▶ _Selected extract_
▼

Title: The effects of multi-walled carbon nanotubes on soil microbial community functional and structural diversity

item SHRESTHA, BABINA - Texas Tech University
item Acosta-Martinez, Veronica
item COX, STEPHEN - Texas Tech University
item CANAS, JACLYN - Texas Tech University

Submitted to: ASA-CSSA-SSSA Annual Meeting Abstracts
Publication Type: Abstract Only
Publication Acceptance Date: 10/16/2011
Publication Date: 10/19/2011
Citation: Shrestha, B., Acosta Martinez, V., Cox, S., Canas, J. 2011. The effects of multi-walled carbon nanotubes on soil microbial community functional and structural diversity[abstract]. American Society of Agronomy, Crop Science Society of America, Soil Science Society of America Annual Meeting. October 16-19, 2011, San Antonio, Texas.

Interpretive Summary:

Technical Abstract: Applications of nanomaterials, including carbon nanotubes (CNTs), are increasing; however, their impact on the environment is still not well understood. A semi-arid soil was treated with multi-walled carbon nanotubes (MWCNTs) at four different concentrations (10-10000 mgMWCNTs kg-1soil), and incubated with a control (soil only) for 90 d. Soil-basal respiration, enzymatic activities and microbial community structure were evaluated. There was no significant difference in soil basal respiration among the different treatments. Acid phosphatase activities were affected after 28 d, but no significant effects were observed on ß-glucosidase and ß-glucosaminidase activities. Application of 10000 mgMWCNTs kg-1soil lowered acid phosphatase and ß-glucosidase activity by 25% and 7% after 28 d. However, ß-glucosidase and ß-glucosamidase activities were increased by 22% and 15 % in the 10000 mgMWCNTs kg-1soil after 90 d. No significant effects were observed in the acid phosphatase activities in 10000 mgMWCNTs kg-1soil after 90 d. Dehydrogenase activities were not affected in 10-, 100- and 1000 mgMWCNTs kg-1soil after both 28 and 90 d. However, the activity was lowered by more than 8 folds in the 10000 mgMWCNTs kg-1soil. Separate tests demonstrated an interference of the MWCNTs (=10000 mg kg-1soil) with the measurement of dehydrogenase activity by affecting absorbance of a color product. Total microbial and fungal biomass, determined with the sum of fatty acids methyl esters (FAMEs), were increased by 27% and 44% in the 10000 mgMWCNTs kg-1soil after 90 d. Principal component analysis of FAME profiles for both 28 and 90 d samples showed separation of 10000 mgMWCNTs kg-1soil from the control along principal component 1 (89% and 90% of variance). This study suggests the presence of MWCNTs may cause shifts in soil microbial community structure and soil enzyme activities. However, an extensive study is required with evaluation of other components of soil ecosystems to support the preliminary results.

▲

▶ _Exercise description_
Reproduce the part of the carbon nanotube abstract between "Submitted to: ASA-CSSA-SSSA" and "San Antonio, Texas.", inclusive.

Records excerpted from a collection:
▼

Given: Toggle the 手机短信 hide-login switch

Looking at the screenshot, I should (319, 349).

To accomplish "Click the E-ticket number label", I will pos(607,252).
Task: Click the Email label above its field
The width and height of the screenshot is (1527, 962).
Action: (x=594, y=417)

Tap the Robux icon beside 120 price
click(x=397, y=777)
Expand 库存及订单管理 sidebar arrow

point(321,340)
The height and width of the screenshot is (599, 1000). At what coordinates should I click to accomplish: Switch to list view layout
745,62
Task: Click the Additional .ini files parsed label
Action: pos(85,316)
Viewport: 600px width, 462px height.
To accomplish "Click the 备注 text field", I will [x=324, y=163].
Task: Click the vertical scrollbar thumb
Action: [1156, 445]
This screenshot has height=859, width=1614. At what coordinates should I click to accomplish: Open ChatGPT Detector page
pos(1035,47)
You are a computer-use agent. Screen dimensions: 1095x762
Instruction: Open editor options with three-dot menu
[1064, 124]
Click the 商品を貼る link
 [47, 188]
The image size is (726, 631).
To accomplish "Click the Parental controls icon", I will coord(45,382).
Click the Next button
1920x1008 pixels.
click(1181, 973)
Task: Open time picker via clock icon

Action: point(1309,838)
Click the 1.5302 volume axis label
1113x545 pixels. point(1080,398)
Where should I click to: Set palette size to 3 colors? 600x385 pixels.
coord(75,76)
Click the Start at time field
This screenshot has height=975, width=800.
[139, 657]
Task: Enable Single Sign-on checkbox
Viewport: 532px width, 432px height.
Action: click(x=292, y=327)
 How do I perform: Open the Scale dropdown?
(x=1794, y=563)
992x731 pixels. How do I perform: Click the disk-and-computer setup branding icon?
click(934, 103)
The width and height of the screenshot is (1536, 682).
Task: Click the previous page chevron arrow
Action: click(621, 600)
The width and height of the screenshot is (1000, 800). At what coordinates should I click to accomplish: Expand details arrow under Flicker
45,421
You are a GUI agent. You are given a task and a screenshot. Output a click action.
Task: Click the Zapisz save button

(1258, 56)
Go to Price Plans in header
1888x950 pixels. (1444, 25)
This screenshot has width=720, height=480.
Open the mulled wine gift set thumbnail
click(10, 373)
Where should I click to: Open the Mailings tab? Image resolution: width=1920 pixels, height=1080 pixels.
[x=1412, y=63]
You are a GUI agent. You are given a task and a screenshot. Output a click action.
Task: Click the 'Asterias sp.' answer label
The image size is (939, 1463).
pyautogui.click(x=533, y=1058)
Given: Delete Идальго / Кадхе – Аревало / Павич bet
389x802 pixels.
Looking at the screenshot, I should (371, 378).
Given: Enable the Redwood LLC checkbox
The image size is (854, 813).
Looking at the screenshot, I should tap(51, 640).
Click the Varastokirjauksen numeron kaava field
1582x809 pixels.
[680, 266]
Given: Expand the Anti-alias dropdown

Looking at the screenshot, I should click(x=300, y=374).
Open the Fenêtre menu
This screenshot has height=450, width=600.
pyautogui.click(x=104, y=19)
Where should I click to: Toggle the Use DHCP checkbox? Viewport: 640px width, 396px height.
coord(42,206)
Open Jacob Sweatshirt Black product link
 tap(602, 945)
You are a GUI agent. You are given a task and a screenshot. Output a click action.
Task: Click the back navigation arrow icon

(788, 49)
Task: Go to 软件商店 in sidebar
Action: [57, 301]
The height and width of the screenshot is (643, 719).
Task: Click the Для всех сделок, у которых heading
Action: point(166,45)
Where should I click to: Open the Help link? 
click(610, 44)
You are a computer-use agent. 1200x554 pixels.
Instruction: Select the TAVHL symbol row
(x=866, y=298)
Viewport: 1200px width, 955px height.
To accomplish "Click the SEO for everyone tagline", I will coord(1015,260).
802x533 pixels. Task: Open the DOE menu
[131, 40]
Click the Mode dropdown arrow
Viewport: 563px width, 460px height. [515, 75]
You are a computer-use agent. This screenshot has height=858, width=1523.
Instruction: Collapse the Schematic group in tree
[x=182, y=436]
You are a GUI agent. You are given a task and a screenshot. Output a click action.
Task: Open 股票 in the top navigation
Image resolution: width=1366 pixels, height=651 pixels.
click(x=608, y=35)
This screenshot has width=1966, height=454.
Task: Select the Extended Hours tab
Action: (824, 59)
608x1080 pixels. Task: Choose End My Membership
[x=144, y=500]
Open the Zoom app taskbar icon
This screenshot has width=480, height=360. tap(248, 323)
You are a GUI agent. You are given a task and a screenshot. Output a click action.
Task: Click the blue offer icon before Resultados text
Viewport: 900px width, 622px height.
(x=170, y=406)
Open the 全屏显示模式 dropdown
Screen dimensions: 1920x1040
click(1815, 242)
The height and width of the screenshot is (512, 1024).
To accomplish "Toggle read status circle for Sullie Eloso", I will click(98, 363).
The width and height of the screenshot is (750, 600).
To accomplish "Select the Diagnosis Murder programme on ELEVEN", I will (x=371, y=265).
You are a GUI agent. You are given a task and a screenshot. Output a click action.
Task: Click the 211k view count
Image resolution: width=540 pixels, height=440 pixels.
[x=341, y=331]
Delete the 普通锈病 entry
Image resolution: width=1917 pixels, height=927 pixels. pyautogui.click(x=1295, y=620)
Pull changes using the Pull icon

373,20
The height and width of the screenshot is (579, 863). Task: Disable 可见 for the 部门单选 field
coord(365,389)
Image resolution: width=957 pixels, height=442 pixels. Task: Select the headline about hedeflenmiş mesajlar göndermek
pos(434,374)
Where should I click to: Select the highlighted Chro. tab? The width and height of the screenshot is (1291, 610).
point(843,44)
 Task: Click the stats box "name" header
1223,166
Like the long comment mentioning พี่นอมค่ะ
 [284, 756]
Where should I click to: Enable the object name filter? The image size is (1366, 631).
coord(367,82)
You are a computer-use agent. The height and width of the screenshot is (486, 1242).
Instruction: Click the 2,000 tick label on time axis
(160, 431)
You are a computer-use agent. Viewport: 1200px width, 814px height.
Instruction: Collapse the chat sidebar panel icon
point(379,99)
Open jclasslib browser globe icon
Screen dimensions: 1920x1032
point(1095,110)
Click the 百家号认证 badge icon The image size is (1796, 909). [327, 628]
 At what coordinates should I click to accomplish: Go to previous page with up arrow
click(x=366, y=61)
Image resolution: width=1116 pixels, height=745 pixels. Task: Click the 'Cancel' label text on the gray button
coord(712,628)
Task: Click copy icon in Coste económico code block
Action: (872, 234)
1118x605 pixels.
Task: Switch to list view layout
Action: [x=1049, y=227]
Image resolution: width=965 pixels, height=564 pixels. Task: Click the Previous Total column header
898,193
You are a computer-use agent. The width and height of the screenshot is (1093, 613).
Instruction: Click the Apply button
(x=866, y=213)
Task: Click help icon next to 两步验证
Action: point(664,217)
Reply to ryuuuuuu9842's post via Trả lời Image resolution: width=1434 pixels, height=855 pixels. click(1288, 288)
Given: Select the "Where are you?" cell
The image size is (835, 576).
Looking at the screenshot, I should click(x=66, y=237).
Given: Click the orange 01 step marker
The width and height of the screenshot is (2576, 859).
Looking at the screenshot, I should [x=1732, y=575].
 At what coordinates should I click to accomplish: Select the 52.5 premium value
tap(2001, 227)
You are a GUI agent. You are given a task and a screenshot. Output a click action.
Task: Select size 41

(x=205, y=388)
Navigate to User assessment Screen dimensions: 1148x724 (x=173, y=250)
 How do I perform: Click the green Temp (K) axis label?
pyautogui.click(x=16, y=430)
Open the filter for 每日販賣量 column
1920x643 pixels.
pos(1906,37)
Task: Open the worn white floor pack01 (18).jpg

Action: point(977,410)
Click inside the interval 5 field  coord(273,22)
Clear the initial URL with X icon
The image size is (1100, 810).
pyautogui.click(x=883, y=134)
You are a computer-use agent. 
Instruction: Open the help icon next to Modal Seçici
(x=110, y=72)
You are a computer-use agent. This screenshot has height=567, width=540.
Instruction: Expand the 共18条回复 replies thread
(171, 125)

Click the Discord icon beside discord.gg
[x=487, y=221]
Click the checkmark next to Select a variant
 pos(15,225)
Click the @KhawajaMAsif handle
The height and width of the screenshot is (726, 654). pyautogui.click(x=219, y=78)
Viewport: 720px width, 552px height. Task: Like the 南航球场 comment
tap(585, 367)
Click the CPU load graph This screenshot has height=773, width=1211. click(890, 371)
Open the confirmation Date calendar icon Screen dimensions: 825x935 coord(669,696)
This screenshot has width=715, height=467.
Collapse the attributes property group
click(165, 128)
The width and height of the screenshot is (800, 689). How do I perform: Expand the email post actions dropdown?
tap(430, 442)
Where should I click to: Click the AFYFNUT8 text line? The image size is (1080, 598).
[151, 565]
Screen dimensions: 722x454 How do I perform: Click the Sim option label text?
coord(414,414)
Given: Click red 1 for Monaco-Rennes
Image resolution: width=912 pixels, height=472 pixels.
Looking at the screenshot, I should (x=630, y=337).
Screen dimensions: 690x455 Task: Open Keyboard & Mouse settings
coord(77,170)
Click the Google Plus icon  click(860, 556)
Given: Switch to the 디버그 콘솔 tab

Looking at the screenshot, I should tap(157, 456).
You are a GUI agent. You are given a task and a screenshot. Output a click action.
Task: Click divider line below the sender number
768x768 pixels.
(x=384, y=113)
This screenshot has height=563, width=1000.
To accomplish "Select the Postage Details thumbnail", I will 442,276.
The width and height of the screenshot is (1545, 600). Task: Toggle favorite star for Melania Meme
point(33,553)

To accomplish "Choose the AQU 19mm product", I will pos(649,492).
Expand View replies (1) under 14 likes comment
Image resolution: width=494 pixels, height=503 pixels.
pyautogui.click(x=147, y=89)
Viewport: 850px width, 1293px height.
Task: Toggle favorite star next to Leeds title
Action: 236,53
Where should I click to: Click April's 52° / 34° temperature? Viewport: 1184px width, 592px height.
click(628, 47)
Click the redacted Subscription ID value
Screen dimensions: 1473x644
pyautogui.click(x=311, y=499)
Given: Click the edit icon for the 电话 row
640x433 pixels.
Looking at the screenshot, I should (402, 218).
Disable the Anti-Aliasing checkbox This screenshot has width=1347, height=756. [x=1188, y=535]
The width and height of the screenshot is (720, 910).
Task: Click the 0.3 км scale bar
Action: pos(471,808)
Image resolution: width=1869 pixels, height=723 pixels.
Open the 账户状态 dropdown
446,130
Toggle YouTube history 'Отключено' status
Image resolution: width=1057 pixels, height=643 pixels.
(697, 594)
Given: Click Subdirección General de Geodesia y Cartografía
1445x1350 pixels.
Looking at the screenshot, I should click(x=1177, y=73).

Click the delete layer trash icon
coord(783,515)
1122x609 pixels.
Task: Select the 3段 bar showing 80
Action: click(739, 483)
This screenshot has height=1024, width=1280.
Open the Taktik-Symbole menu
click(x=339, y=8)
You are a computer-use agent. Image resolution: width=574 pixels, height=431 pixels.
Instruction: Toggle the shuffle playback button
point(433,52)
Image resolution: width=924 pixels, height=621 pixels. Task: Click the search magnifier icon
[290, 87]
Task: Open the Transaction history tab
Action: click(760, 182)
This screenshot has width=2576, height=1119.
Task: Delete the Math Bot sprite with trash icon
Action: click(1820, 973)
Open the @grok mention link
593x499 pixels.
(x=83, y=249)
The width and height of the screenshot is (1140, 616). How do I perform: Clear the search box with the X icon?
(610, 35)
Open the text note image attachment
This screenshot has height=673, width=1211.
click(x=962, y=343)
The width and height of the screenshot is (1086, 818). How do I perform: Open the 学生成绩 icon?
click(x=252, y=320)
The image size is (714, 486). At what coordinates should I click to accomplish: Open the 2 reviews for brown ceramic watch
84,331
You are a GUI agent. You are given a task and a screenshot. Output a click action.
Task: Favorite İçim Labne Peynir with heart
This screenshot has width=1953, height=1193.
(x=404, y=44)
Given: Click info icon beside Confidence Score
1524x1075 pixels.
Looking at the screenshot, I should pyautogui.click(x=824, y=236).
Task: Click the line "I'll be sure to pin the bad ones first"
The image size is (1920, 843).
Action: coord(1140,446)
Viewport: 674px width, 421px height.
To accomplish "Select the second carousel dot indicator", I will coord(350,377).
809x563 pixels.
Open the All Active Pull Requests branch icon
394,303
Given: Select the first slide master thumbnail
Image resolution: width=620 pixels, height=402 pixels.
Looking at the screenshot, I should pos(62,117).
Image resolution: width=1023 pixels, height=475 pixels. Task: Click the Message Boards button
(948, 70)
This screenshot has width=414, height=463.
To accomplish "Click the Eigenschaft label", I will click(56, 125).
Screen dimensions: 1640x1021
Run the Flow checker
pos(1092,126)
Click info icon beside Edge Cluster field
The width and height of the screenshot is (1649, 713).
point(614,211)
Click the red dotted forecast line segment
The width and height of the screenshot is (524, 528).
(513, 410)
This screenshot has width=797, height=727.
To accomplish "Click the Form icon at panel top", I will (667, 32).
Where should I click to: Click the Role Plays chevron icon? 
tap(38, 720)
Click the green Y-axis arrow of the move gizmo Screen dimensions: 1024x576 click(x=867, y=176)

▲

▶ _The completed task_
Submitted to: ASA-CSSA-SSSA Annual Meeting Abstracts
Publication Type: Abstract Only
Publication Acceptance Date: 10/16/2011
Publication Date: 10/19/2011
Citation: Shrestha, B., Acosta Martinez, V., Cox, S., Canas, J. 2011. The effects of multi-walled carbon nanotubes on soil microbial community functional and structural diversity[abstract]. American Society of Agronomy, Crop Science Society of America, Soil Science Society of America Annual Meeting. October 16-19, 2011, San Antonio, Texas.